Facebook Pixel Code
Banner image
About the Institute

Profile of Benjamin Alman

Scientist photo
Dr. Benjamin Alman

By: Daniel Puiatti 

Dr. Benjamin Alman, MD, FRCSC

  • Senior Scientist, Developmental & Stem Cell Biology
  • Division Head, Orthopaedic Surgery 
  • Vice-Chair, Department of Surgery, University of Toronto
  • Canadian Institutes of Health Research, Musculoskeletal Research (2001-2010)
  • Canada Research Chair, Musculoskeletal Research
  • University of Toronto, Division of Orthopaedics, Department of Surgery, A.J. Latner Professor and Chair

1. Where are you from? Where did you study?
Originally, from the United States, I was born and raised in Philadelphia.

I actually started off studying engineering at the engineering school of Pennsylvania. I worked a few summers as an engineer. Eventually, I decided to try out bioengineering which ignited my passion for medicine. Shortly after, I made the decision to enrol in medical school. Following graduation, I did a few years of general surgery, also in Philadelphia. I then went to Boston where I worked in orthopaedics for four years. 

While in Boston, I treated a patient with a really rare type of tumour called aggressive fibromatosis. He was only four years old and his arm was amputated because of this tumour. Aggressive fibromatosis is a locally invasive tumour. It is not a cancer that moves to other spots in the body. I became fascinated with how a tumour that does not metastasize (travel to other organs), a so-called benign condition, could cause this boy to lose his arm. This fascination led me to get involved with research in molecular biology. I was lucky to get an opportunity in Boston to work with a molecular biologist named Dr. Hubert Wolfe, who was one of the first people to do in situ hybridization as a way to look at genes inside of tissue.

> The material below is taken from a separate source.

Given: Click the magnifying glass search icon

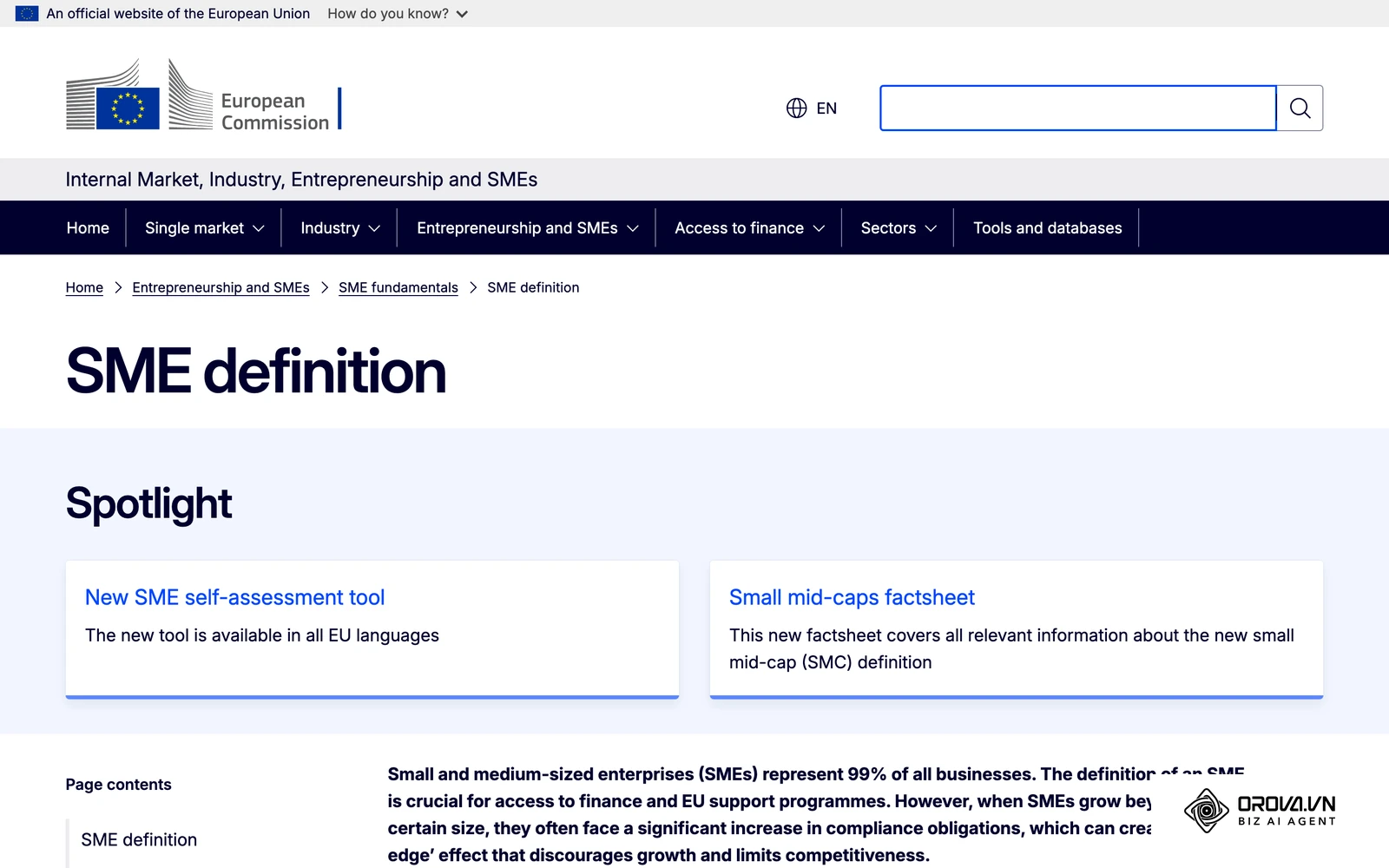Looking at the screenshot, I should [1300, 108].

After my residency, the opportunity to research and study molecular pathology came up and I did my fellowship here at SickKids for a year. Afterwards, I went back to Boston with the idea that I was going to try to split my time between doing clinical and research work. I started off doing some work on aggressive fibromatosis with Dr. Wolfe, we identified a gene mutation that creates a tumour and shortly after I was recruited for a position at SickKids. I knew from my fellowship that SickKids has an incredible reputation as a supportive and innovative place for clinical and research work and so I jumped at the opportunity.

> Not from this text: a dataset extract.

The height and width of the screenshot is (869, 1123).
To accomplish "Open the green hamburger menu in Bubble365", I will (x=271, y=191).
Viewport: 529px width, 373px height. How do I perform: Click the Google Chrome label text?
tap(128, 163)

2. What are you researching right now?
The theme of my lab is the study of developmental signalling pathways, deregulated pathological processes and the role they play in repair processes.

When I started my work at SickKids, I quickly became interested in how cells develop into organisms and the role that these developments play in diseases and repair. In other words, my lab focuses on understanding the processes that are very important in early development and how those same processes are deregulated in pathological conditions such as tumours. This research is important because it can be applied to developing new and better kinds of treatments for patients.

Our lab identified a gene mutation in a type of tumour in bones, developed an animal model, studied how it affects the cells, identified a pathway that can be blocked, identified a drug that could do it, and now there is a company doing a multi-centered international trial based on our research.

3. Who is your all-time favorite scientist, and why?
In my work I fulfill a variety of roles: I take care of patients, I do administrative work and I also research. So, I have always admired people who are able to excel in a variety of different areas. If you look back in history you see the polymath attribute (the ability to excel in many different areas) in many legendary scientists who worked in: politics, publishing and philosophy. I would have to choose Benjamin Franklin, because he did experiments, he designed new musical instruments, he played a role in politics and so he is a perfect example of someone who embodies that multidisciplinary approach which I admire. 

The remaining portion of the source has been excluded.